Minnesota’s true past becomes clearer in ‘Land of the Dakota’

This is my Sunday column for the June 2, 2013 edition of the Hibbing Daily Tribune. Congratulations to Gwen Westerman and Bruce White for winning the Minnesota Book Award for “Mni Sota Makoce.”

Minnesota’s true past becomes clearer in ‘Land of the Dakota’
By Aaron J. Brown

“Human beings have recorded their relationships with places in innumerable ways throughout their existence. They have given descriptive names to special features of the landscape, gathered in powerful areas, and marked their experiences on land … places tell us stories and provide us with long-lasting memories. It is through stories and experiences that we understand the power of place.” From “Mni Sota Makoce: The Land of the Dakota
” (p. 222)

So it has always been. As an amateur historian my first look back was to my own people, the immigrants who came to northern Minnesota for the iron mines. Bad conditions and political unrest in Europe combined with opportunities across the Atlantic to bring my family to the place we call Minnesota.

But in looking back one quickly finds there many fascinating stories get short shrift in high school history lectures. Others were simply never told to people like me in school.

Mni Sota Makoce: The Land of the Dakota” is a new book from the Minnesota Historical Society Press. Authors Gwen Westerman and Bruce White, along with a number of contributors, introduce Minnesota in its original tongue, showing us the people and the land before the first French explorers and traders arrived in the 18th Century.

Read the complete review and web extras …

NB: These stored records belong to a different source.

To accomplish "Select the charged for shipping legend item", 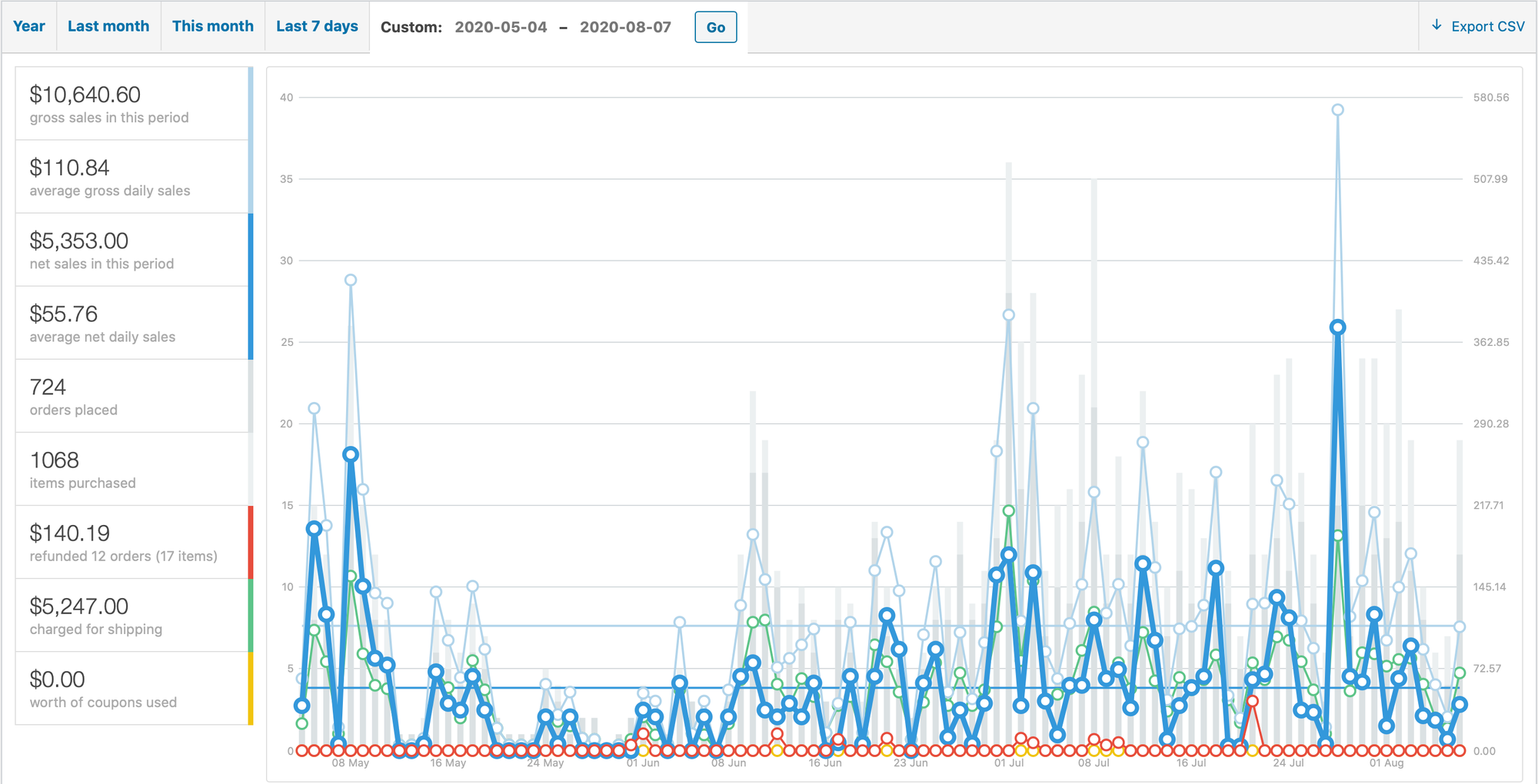I will pyautogui.click(x=132, y=615).
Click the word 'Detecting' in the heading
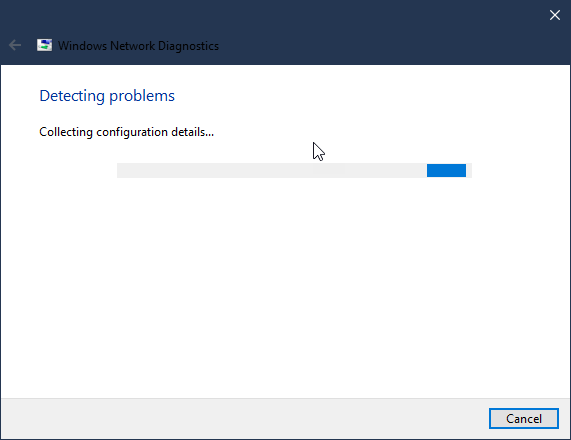The height and width of the screenshot is (440, 571). pyautogui.click(x=72, y=97)
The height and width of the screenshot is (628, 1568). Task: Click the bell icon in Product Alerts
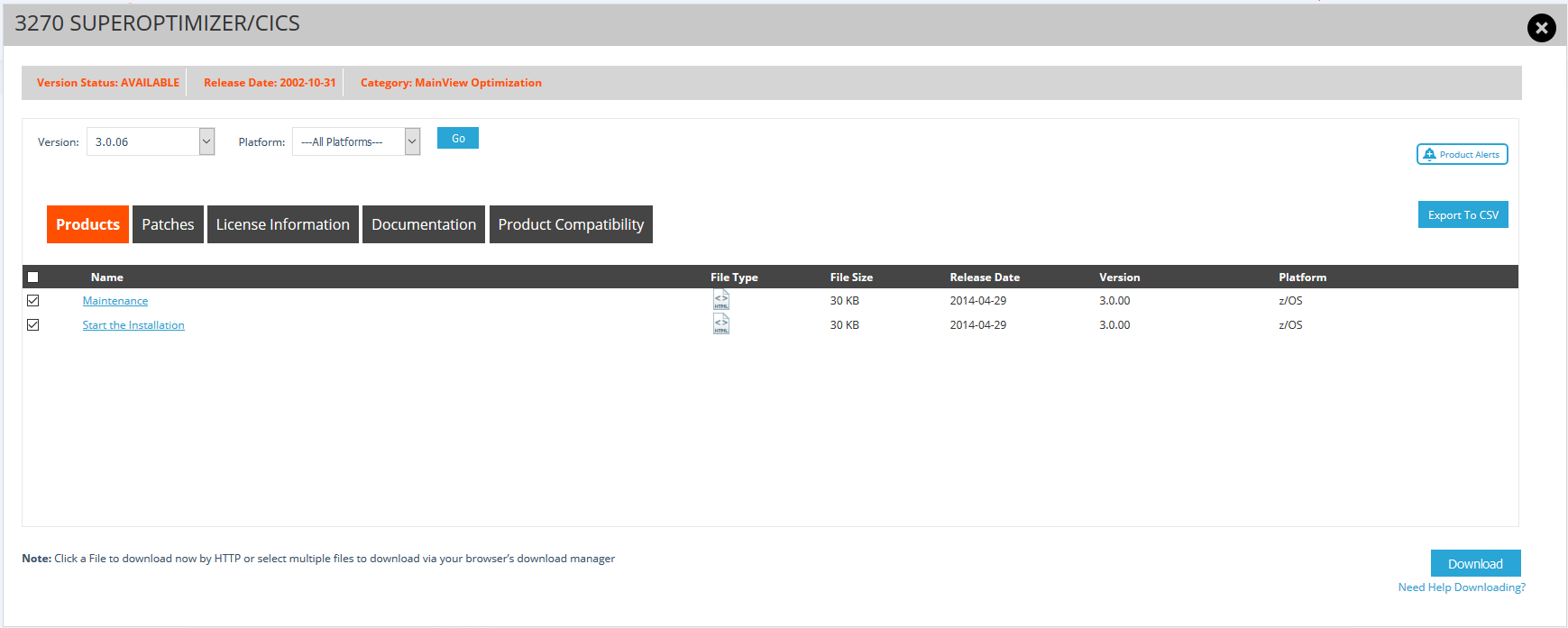pos(1429,154)
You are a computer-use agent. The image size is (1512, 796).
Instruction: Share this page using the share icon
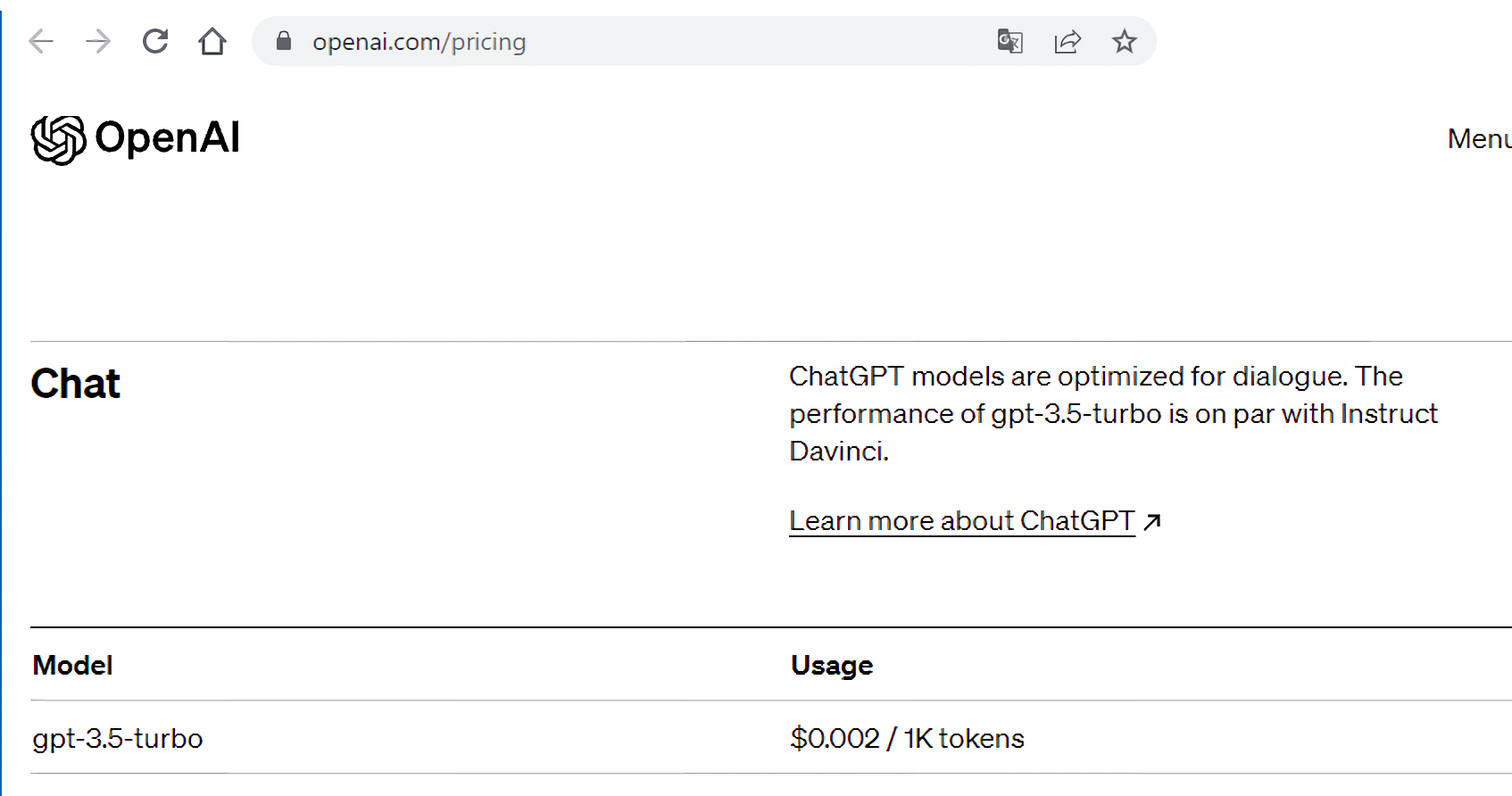point(1068,41)
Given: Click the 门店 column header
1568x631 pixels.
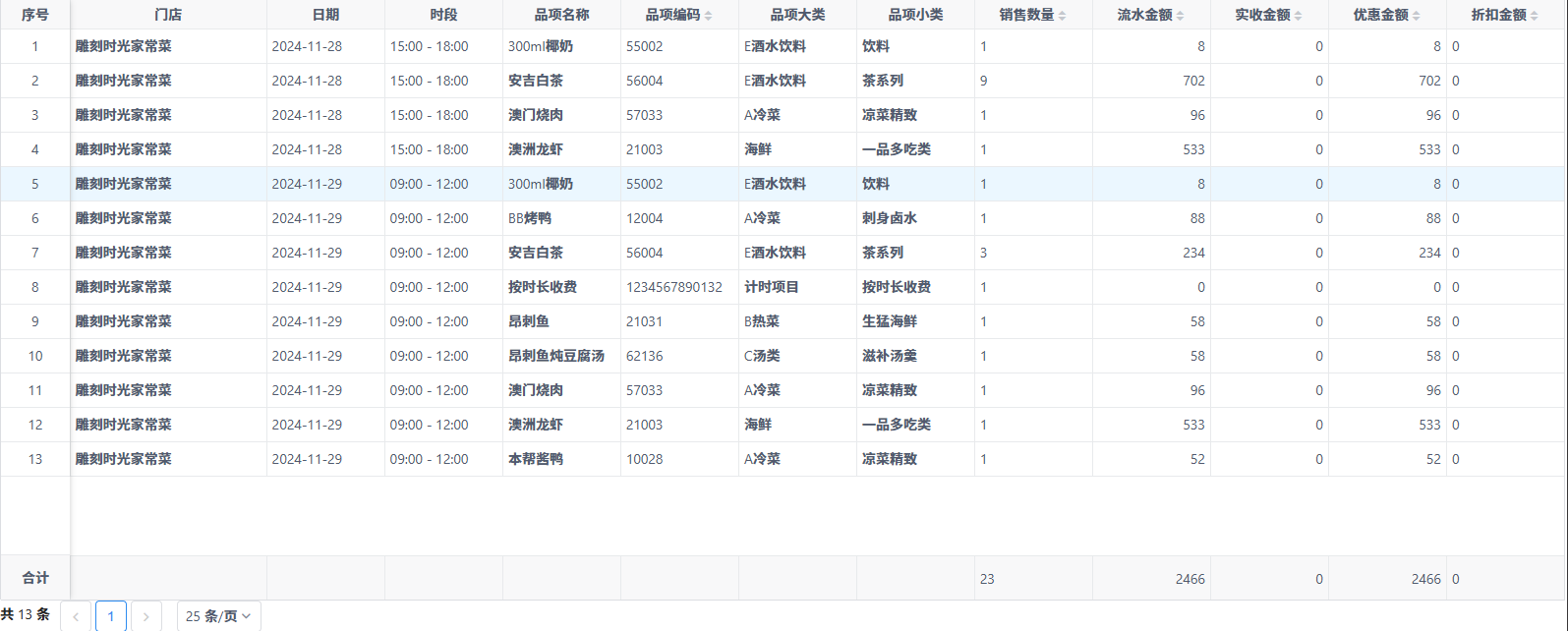Looking at the screenshot, I should 168,15.
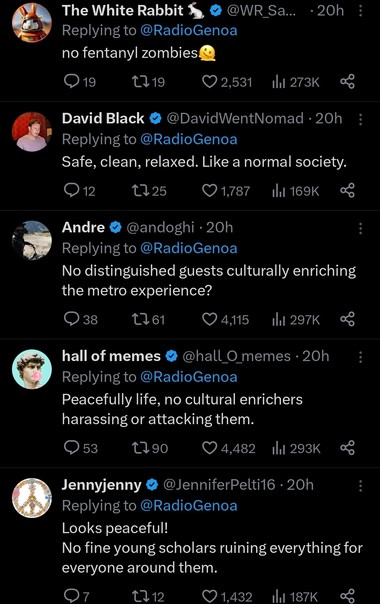Viewport: 380px width, 604px height.
Task: Share hall of memes' reply
Action: (x=347, y=448)
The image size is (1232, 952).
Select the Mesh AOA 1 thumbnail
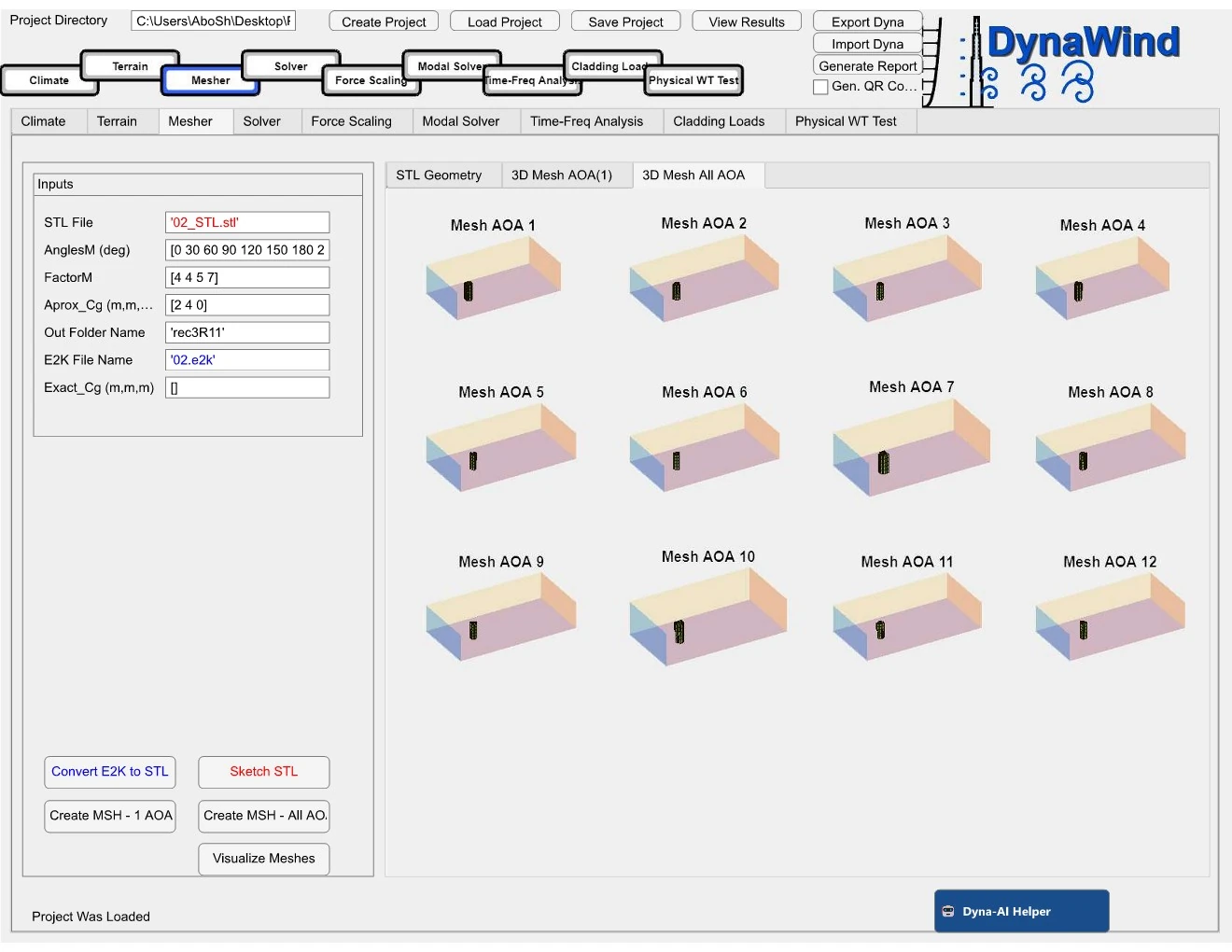tap(493, 278)
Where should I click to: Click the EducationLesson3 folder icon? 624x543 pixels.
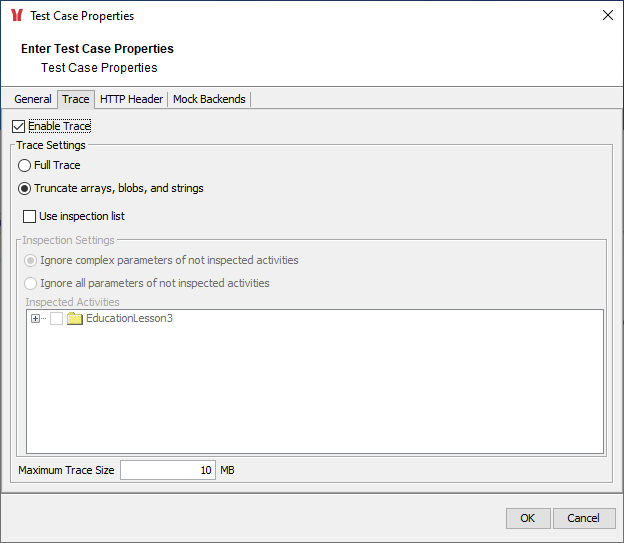tap(74, 319)
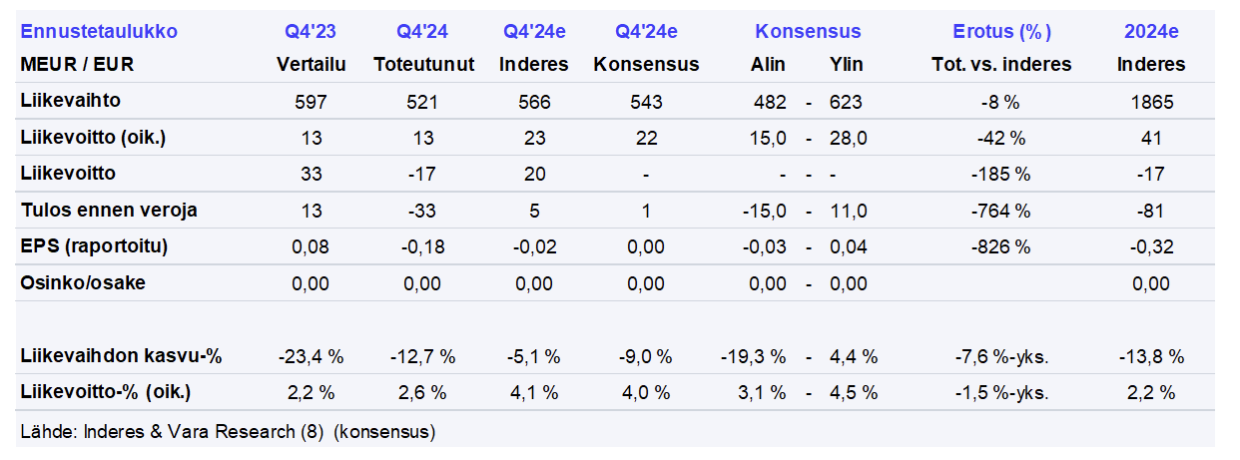Screen dimensions: 1240x460
Task: Select the Alin subheader
Action: pyautogui.click(x=768, y=65)
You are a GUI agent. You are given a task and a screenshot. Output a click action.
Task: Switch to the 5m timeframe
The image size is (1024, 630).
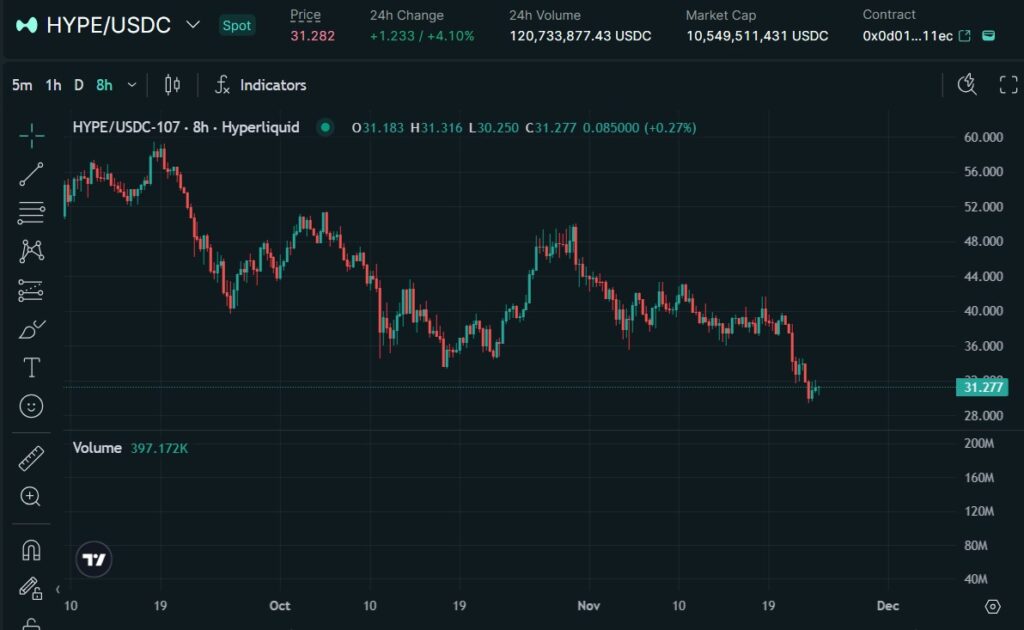tap(22, 85)
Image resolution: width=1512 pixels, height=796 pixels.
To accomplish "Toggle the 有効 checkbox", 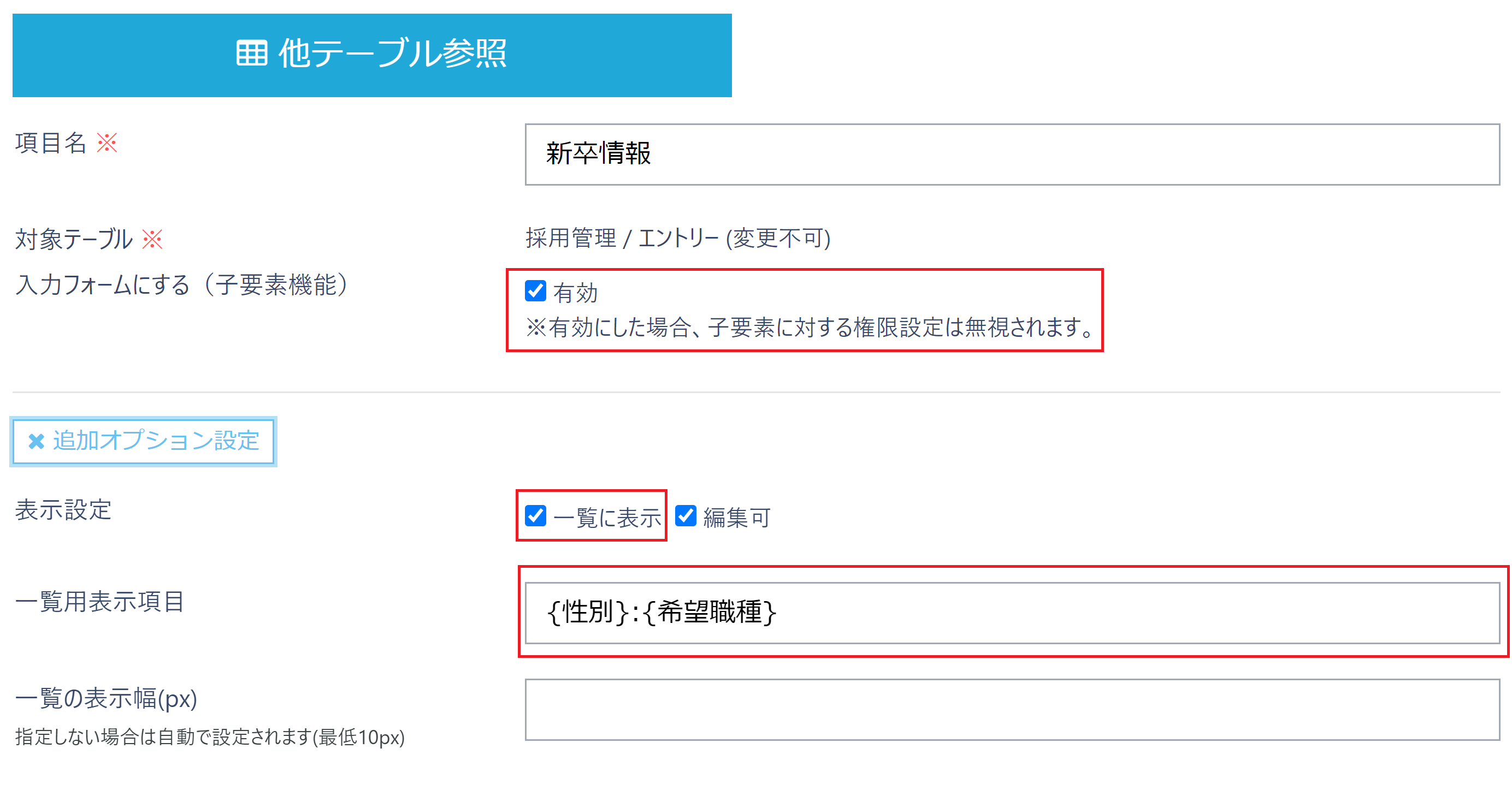I will coord(535,291).
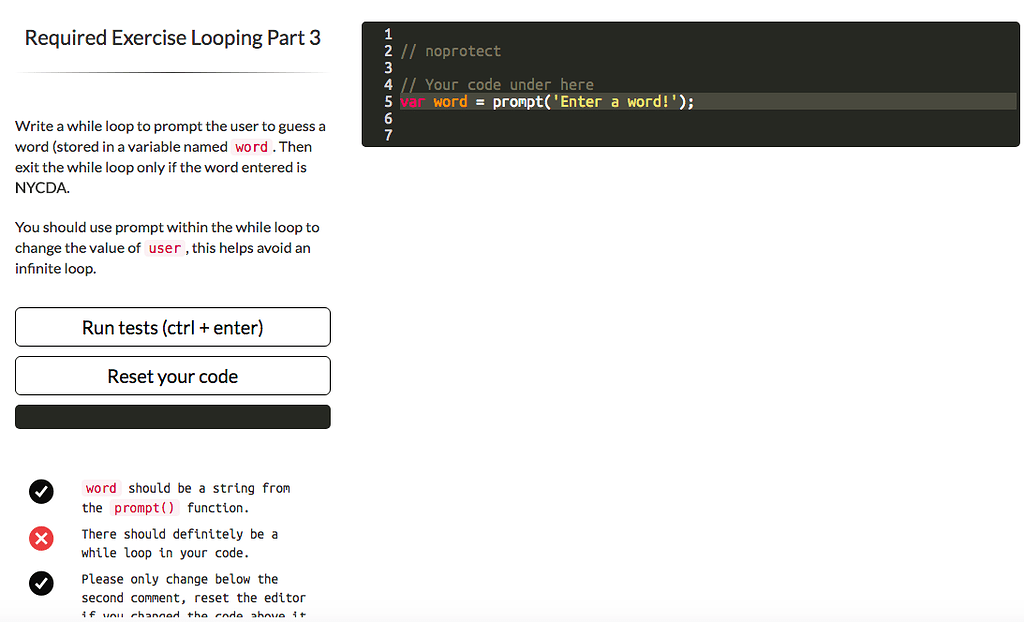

The thesis of the book is simple and driven hard: the Dakota have lived on the land we now call Minnesota for 10,000 years – forever, according to their oral histories, and certainly as far back as anthropological records show. The Ojibwe, the people to whom most white Iron Rangers are introduced as the region’s natives, came much later, only after Europeans arrived in North America and pushed American Indians west. And while I knew this, the book clarifies it in ways I hadn’t considered.

For instance, central to the Dakota origin story is the idea the people emerged from the ground at the mouth of the Minnesota River, in a place now located remarkably close to the Minneapolis-St. Paul Airport and Mall of America. The roads they walked in all directions are the roads people use today.

The first half of “Mni Sota Makoce” describes the Dakota way of life as it existed before white settlement was a remote consideration. And when you think about it, that wasn’t so long ago. When “founding fathers” were signing the U.S. Constitution, Mni Sota Makoce was still firmly the Land of the Dakota, with only the beginning of Ojibwe encroachment in the Arrowhead region. Reading through the Dakota place names of the time, one quickly realizes that our modern state bears elements of the Dakota language to this day, even if few speak it fluently.

For me, the book shone brightest when we learn how the Dakota lived before outside influence. The people moved with the land and its seasons in ways later European settlers, and their concept of permanent cities, would resist. Summers were spent in places where there was food and shade. Winters were spent in places where people could stay warm and fed. For all the so-called progress of the last two centuries, the brass ring even in our time is a good summer place to augment that warm house on the plow route in town.

For those still recovering from the long, cold “spring” here in northern Minnesota, you might find the Dakota method of calculating seasons to be more appropriate than the Julian calendar. “Mni Sota Makoce” explains that Dakota view the year in five-month winters and summers, with only a month allocated for spring and fall. Even with this more accurate way of marking Minnesota seasons, one of the most popular annual debates among Dakota people was whether spring was really here yet or not.

Bob Dylan said that in the North Country, “the wind blows heavy on the borderline.” In reading “Mni Sota Makoce” we’re reminded that our part of Minnesota has always been a borderline. The Upper Mississippi River, Laurentian Divide and other landmarks have been logical boundaries between European powers, the Dakota, Ojibwe and Cree.

Living here in the forests of northern Minnesota, my habits and attitudes sync increasingly close to our meaningful seasons and the stories that connect generations. I may not be Dakota, but “” showed me the importance of knowing the full story of this land I’ve come to love.

Aaron J. Brown is an author and community college instructor on northern Minnesota’s Iron Range. He writes the blog MinnesotaBrown.com and hosts 91.7 KAXE’s Great Northern Radio Show on public stations.

WEB NOTES: As you can read, I heartily recommend this book, especially if the Dakota story in Minnesota is a blind spot as it was for me. I’d like to know more about how the Dakota, Ojibwe and other peoples related and lived before the political boundaries of European settlers came. I often struggled to connect people and their stories to specific land masses, landmarks and interactions.

For instance, I was fascinated to read in this book the elaborate ceremony involved in Dakota/Ojibwe relations, showing how they were used to both fighting and making peace. We learn some about many Dakota and Ojibwe who lived among their people with mixed ancestry and loyalties. I find those sorts of things very interesting. As is true of most any history book, this one only serves to send you out looking for more.